C Demande de retrait
G Demande de retrait
Retiré

présenté par

Mmes NOËL, Frédérique GERBAUD, GARRIAUD-MAYLAM et DEROMEDI, MM. PELLEVAT, LEFÈVRE, MANDELLI, SAUTAREL, COURTIAL et Bernard FOURNIER, Mme BONFANTI-DOSSAT, MM. BONNE, CUYPERS et Daniel LAURENT, Mmes JOSEPH, RAIMOND-PAVERO et VENTALON et M. SAVIN


Article 33 (Crédits de la mission)

(État B)

Consulter le texte de l'article ^

Modifier ainsi les crédits des programmes :

(en euros)

Programmes

Autorisations d’engagement

Crédits de paiement

 

+

-

+

-

Formations supérieures et recherche universitaire
dont titre 2

 

 

 

 

Vie étudiante

 

 

 

 

Recherches scientifiques et technologiques pluridisciplinaires

18 000 000

 

18 000 000

 

Recherche spatiale

 

 

 

 

Recherche dans les domaines de l’énergie, du développement et de la mobilité durables

 

18 000 000

 

18 000 000

Recherche et enseignement supérieur en matière économique et industrielle

 

 

 

 

Recherche duale (civile et militaire)

 

 

 

 

Enseignement supérieur et recherche agricoles

dont titre 2

 

 

 

 

TOTAL

18 000 000

18 000 000

18 000 000

18 000 000

SOLDE

0

0

Objet

Chaque année en France, ce sont aux alentours de 2 500 nouveaux cas de cancers pédiatriques qui sont diagnostiqués. Le cancer représente ainsi la première cause de décès par maladie chez l’enfant.

Entre 1970 et le début des années 2000, les enfants et adolescents atteints de cancers ont bénéficié des traitements initialement développés pour les adultes. Si leur taux de survie est d’environ 70 % sur dix ans, ce taux de guérison progresse peu malgré de nombreux essais cliniques internationaux. Sur les cancers les plus spécifiques à l’enfant, l’espérance de vie est parfois nulle et sans progrès depuis plus de trente ans. Il est donc nécessaire de développer de nouvelles thérapies plus efficaces et plus adaptées à l’âge des enfants et des adolescents.

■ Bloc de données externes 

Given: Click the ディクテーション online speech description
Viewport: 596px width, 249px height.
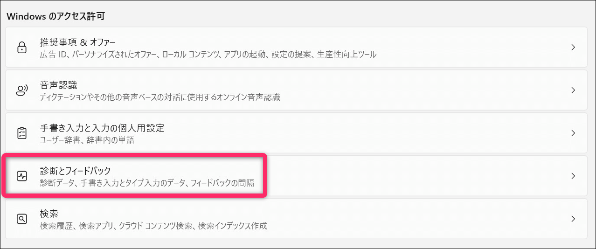Looking at the screenshot, I should pyautogui.click(x=160, y=97).
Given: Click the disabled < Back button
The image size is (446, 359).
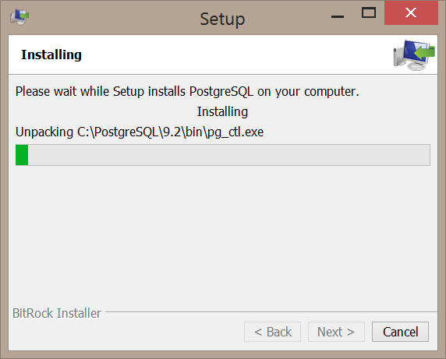Looking at the screenshot, I should click(x=272, y=332).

Pourtant, la recherche oncopédiatrique manque cruellement de moyens financiers. Actuellement, ce sont moins de 3 % de financements publics pour la recherche sur le cancer qui sont alloués aux cancers de l’enfant. Ce ratio est insuffisant. Insuffisant pour mener des travaux pérennes et efficaces sur la recherche de traitements véritablement adaptés aux enfants. Beaucoup de chercheurs regrettent ce manque de moyens financiers. Ils regrettent même de devoir consacrer une trop grande partie de leur temps à la recherche de financements au lieu et place de la recherche pure. Ils se tournent alors vers les associations qui sont les seules à répondre à leurs demandes.

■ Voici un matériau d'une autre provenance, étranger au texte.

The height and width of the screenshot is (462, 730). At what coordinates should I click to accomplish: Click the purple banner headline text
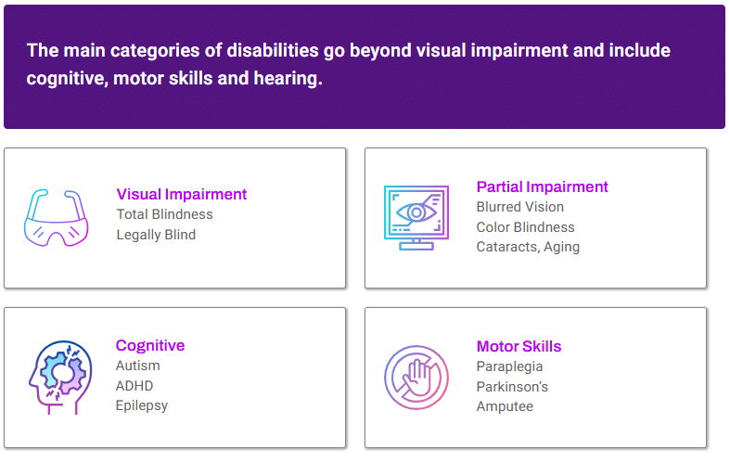[x=348, y=64]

Les besoins manquants sont évalués à environ 15-20 millions d’euros par an pour la recherche sur les cancers pédiatriques.

Le financement de la recherche oncopédiatrique est particulièrement éclaté en France et peu lisible. L’Institut national du cancer (INCa) consacre environ 3 % de son budget annuel à la recherche sur les cancers de l’enfant et de l’adolescent. L’agence nationale de la recherche (ANR), la Ligue nationale contre le cancer et la Fondation ARC pour la recherche sur le cancer apportent également quelques financements, même si la plupart des appels à projets concernent les adultes. L’INSERM participe activement aux volets recherche des plans nationaux de santé : cancer (avec la mise en œuvre des mesures du plan cancer 3, en coordination avec l’INCa). À cela s’ajoute le financement de différentes associations, souvent créées par des parents d’enfants décédés du cancer.

Il est primordial aujourd’hui d’accroître le financement public dédié à la recherche contre le cancer pédiatrique. C’est pourquoi cet amendement vise à doter de 18 millions d’euros supplémentaires l’action « Recherches scientifiques et technologiques en sciences de la vie et de la santé », en les attribuant à l’INSERM. Ils pourront ensuite être attribués à l’INCa pour financer la recherche oncopédiatrique.

Cet amendement :

- flèche 18 millions d’euros de crédits supplémentaires vers l’action 15 « Recherches scientifiques et technologiques en sciences de la vie et de la santé » au sein du programme 172 « Recherches scientifiques et technologiques pluridisciplinaires » ;

- et réduit de 18 millions d’euros les crédits de l’action 14 « Recherche et développement dans le domaine de l’aéronautique civile » au sein du programme 190 « Recherche dans les domaines de l’énergie, du développement et de la mobilité durables ».

 



NB :La présente rectification porte sur la liste des signataires.